韓国の有力AIスタートアップUpstageが、独自のLLM開発においてAMDの次世代GPUを採用することを発表しました。NVIDIA一強とされるAIインフラ市場におけるこの動きは、国内で独自AIの構築やオンプレミス運用を目指す日本企業に対しても、インフラ調達と技術戦略を見直す重要な示唆を与えています。
NVIDIA一強体制に変化の兆し:UpstageとAMDの協業が示すもの
韓国のAIスタートアップであるUpstageのCEOが、米AMDのLisa Su CEOと面会し、次世代GPU「Instinct MI355X」を採用して独自のハイエンド大規模言語モデル(LLM)を開発することを発表しました。Upstageは独自のLLMである「Solar」シリーズなどでグローバルに高い評価を得ている企業です。この動きは、単なる一企業のインフラ調達ニュースにとどまらず、生成AI開発における重要なトレンドの変化を示唆しています。
現在、世界のAI向け計算資源(GPU)市場はNVIDIAが圧倒的なシェアを握っています。しかし、その需要過多により、最新チップの調達難や価格高騰が深刻化しており、AI開発企業にとって大きなボトルネックとなっています。そうした中、AMDが提供するInstinctシリーズは、NVIDIAの対抗馬として急速に存在感を高めており、今回の協業はその有力な選択肢としての地位を裏付けるマイルストーンと言えます。
日本におけるAI開発と計算資源の課題
この動向は、日本国内でAIビジネスを展開する企業にとっても対岸の火事ではありません。日本企業においては、個人情報保護法や社内の厳格なデータガバナンス規定、あるいは日本特有の商習慣から、パブリッククラウド上のAPI(OpenAIなど)を利用するだけでなく、自社のプライベートクラウドやオンプレミス環境で独自のLLMをホスティングしたいというニーズが根強く存在します。
特に金融、医療、製造業のR&D部門など、機密性の高いデータを扱う領域では、ローカル環境でのファインチューニング(追加学習)や推論環境の構築が不可欠です。しかし、そのためには高価なGPUサーバーを自社で調達・運用する必要があり、ROI(投資対効果)の観点からプロジェクトが頓挫するケースも少なくありません。AMDなどの代替GPUが市場に普及し、価格競争が起きることは、日本企業のAI導入ハードルを下げる朗報となります。
代替GPU採用のメリットと乗り越えるべきハードル
AMD製GPUをはじめとする代替インフラを採用する最大のメリットは、調達コストの削減と納期の短縮です。また、LLMの推論処理においてはメモリ帯域幅(データを転送する速度と量)がパフォーマンスのボトルネックになりやすいため、AMD製品の広帯域メモリ設計が有利に働くケースも報告されています。
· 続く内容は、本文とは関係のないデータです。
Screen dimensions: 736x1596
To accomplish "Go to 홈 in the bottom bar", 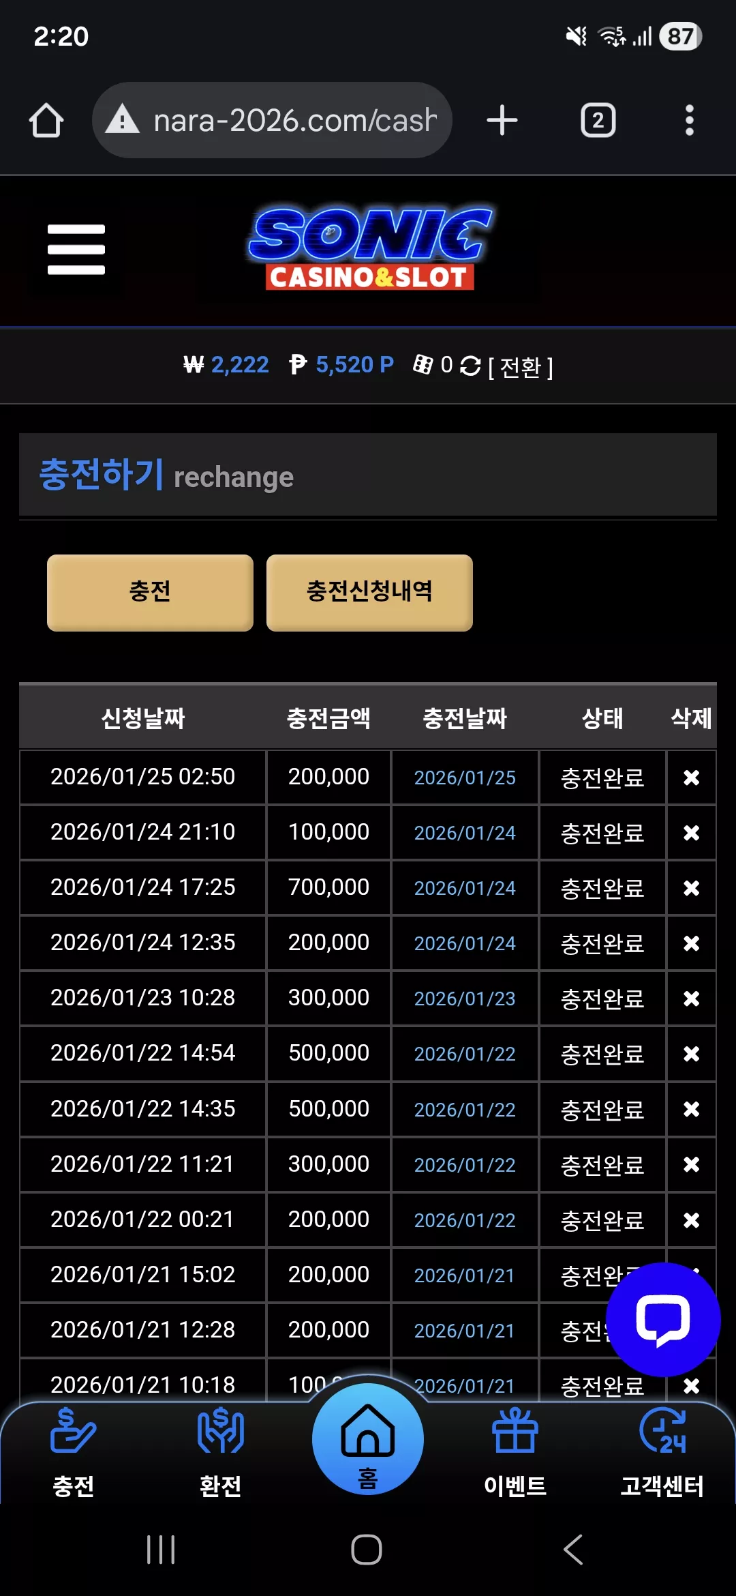I will coord(368,1439).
一方で、実務上のリスクや限界も冷静に評価する必要があります。NVIDIAの圧倒的な強みは、ハードウェアの性能だけでなく、「CUDA」と呼ばれるAI開発用のソフトウェアプラットフォームのエコシステムにあります。世界中のAIエンジニアがCUDAに最適化されたコードを書いており、既存のライブラリやツールの多くがNVIDIA環境を前提としています。
AMDも「ROCm(ロックム)」という独自のソフトウェアスタックを提供し、PyTorchなどの主要なAIフレームワークとの互換性向上に努めていますが、最先端のモデルやマイナーなツールを動かす際には、予期せぬエラーやパフォーマンス低下に見舞われるリスクがあります。開発チームにとっては、新しい環境への適応という学習コストが発生することを、事前のプロジェクト計画に組み込む必要があります。
日本企業のAI活用への示唆
今回のUpstageとAMDの協業ニュースから、日本の意思決定者やエンジニアが汲み取るべき実務への示唆は以下の通りです。
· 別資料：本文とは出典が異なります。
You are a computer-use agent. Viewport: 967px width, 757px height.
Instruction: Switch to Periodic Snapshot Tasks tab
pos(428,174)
第1に、インフラ調達における「マルチGPU戦略」の検討です。特定ベンダーへの過度な依存(ベンダーロックイン)は、コスト交渉力の低下やサプライチェーンリスクに直結します。将来的にクラウドやオンプレミスで自社専用のAI基盤を構築する際は、単一のハードウェアに縛られず、複数の環境で柔軟にモデルを運用できる設計を意識することが重要です。
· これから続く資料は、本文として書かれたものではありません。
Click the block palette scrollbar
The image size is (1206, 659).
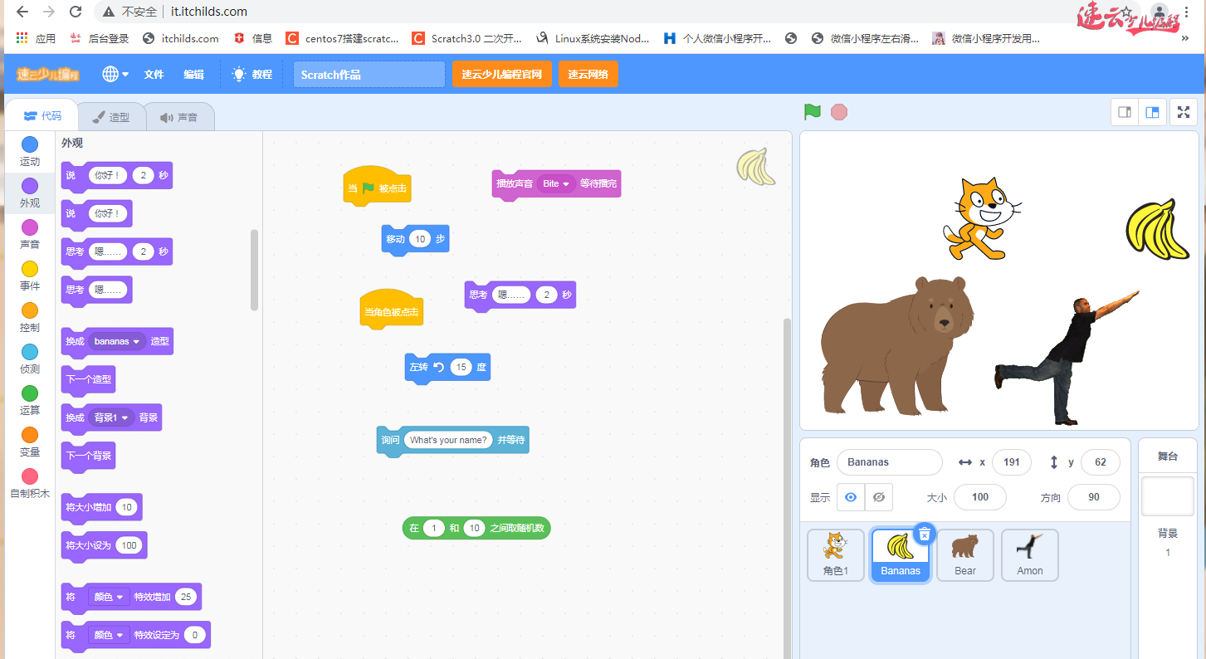(254, 270)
第2に、技術スタックの抽象化です。エンジニア組織としては、特定の低レイヤー技術(ハードウェアに密接したプログラム)に依存しすぎず、より抽象度の高い標準的なフレームワークの層でコードを管理することで、インフラの変更に強い開発体制を構築することが求められます。
最後に、隠れたコストを含めた費用対効果の厳密な見極めです。ハードウェアの調達コストが下がっても、システムの移行やエラー対応にかかるエンジニアの工数がそれを上回っては本末転倒です。まずは小規模なPoC(概念実証)を通じて代替GPUの実効性を検証し、自社の要件(社内業務の効率化か、顧客向けプロダクトへの組み込みかなど)に合致するかを冷静に判断するプロセスが、中長期的なAIプロジェクトの成否を分けるでしょう。